Tuberculosis (TB) remains one of the world’s deadliest infectious diseases, yet it is preventable, treatable, and curable. And still, every year, millions of people are missed, undiagnosed, untreated, or reached too late. Not because solutions do not exist, but because systems are not always designed to reach people where TB actually begins. Because TB does not start in hospitals. It starts in homes.
World TB Day is often marked by awareness. However, awareness alone will not end TB. What is needed is a shift in how services are delivered, from facility-based models to approaches that are community-led, people-centered, and responsive in real time. At PS Kenya, this shift is already underway.
In 2025, through our TB program funded by the Global Fund and aligned with the national response, we:
- Reached over 2,300 individuals through household contact tracing, identifying cases early within communities
- Strengthened community-led monitoring systems, improving accountability and responsiveness in TB care
- Expanded school-based awareness, equipping learners and educators with critical information
- Enhanced case detection through symptom screening, X-rays, and laboratory diagnostics
- Supported psychosocial care, improving treatment adherence and reducing stigma
These are not just outputs. They represent how systems begin to work differently and better for people.
- Early detection at the household level interrupts transmission before it spreads further.
- Community-led monitoring ensures that care is not only delivered, but delivered effectively.
- School engagement builds awareness early, shaping long-term health-seeking behavior.

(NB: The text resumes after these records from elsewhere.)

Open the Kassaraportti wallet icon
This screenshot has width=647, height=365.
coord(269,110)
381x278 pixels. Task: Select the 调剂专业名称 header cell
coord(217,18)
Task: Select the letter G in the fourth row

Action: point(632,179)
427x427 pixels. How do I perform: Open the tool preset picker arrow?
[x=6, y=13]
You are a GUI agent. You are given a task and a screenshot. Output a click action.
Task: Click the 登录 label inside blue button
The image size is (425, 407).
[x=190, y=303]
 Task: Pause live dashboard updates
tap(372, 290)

- Psychosocial support addresses one of the most persistent barriers to TB care, stigma.
Together, these approaches shift TB response from reactive to proactive, preventive, and people-centered. Ending TB is not a question of possibility. It is a question of priority and investment.
What works is increasingly clear:
- Decentralized, community-based service delivery
- Stronger health systems that integrate detection, treatment, and support
- Innovation in diagnostics to reduce delays in care
- Addressing the social and economic drivers of vulnerability
However, these solutions do not scale on intent alone. They require sustained, intentional investment, not just in commodities or campaigns, but in systems that deliver consistently, equitably, and at scale.

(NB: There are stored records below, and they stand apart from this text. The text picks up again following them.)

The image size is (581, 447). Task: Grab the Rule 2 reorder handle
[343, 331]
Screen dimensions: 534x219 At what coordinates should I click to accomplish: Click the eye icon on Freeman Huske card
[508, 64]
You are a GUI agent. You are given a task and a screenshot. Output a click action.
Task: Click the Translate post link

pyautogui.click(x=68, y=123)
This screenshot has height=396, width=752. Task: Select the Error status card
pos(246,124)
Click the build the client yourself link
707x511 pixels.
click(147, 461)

This year’s World TB Day theme, “Yes, we can end TB: Led by countries, powered by people”, is not aspirational. It is operational. Countries must lead with policy, coordination, and accountability. But progress will ultimately be driven by people, communities, frontline workers, and systems that meet them where they are. Ending TB will not come from doing more of the same. It will come from reimagining how care is delivered, bringing services closer, detecting cases earlier, and supporting people across the full continuum of care.
This is what it takes to end TB. And this is the work we are delivering.